[Begin RECORDS PROVIDED]

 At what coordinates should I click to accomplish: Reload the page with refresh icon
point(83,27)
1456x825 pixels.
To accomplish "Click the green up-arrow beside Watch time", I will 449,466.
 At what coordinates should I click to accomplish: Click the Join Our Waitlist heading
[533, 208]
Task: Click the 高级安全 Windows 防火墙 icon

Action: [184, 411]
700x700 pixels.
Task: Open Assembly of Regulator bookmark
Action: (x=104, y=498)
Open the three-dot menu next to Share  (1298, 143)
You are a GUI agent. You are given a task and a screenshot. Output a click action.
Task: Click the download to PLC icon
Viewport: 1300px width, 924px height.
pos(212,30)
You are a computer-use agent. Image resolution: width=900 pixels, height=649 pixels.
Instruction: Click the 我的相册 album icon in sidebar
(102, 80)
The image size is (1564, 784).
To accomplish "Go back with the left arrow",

[End RECORDS PROVIDED]

## WHAT YOU SHOULD DO
Copy all of the items above word for word.

## RESPONSE BELOW
 At what coordinates should I click to accomplish: Reload the page with refresh icon
point(83,27)
1456x825 pixels.
To accomplish "Click the green up-arrow beside Watch time", I will 449,466.
 At what coordinates should I click to accomplish: Click the Join Our Waitlist heading
[533, 208]
Task: Click the 高级安全 Windows 防火墙 icon

Action: [184, 411]
700x700 pixels.
Task: Open Assembly of Regulator bookmark
Action: (x=104, y=498)
Open the three-dot menu next to Share  (1298, 143)
You are a GUI agent. You are given a task and a screenshot. Output a click action.
Task: Click the download to PLC icon
Viewport: 1300px width, 924px height.
pos(212,30)
You are a computer-use agent. Image resolution: width=900 pixels, height=649 pixels.
Instruction: Click the 我的相册 album icon in sidebar
(102, 80)
The image size is (1564, 784).
To accomplish "Go back with the left arrow",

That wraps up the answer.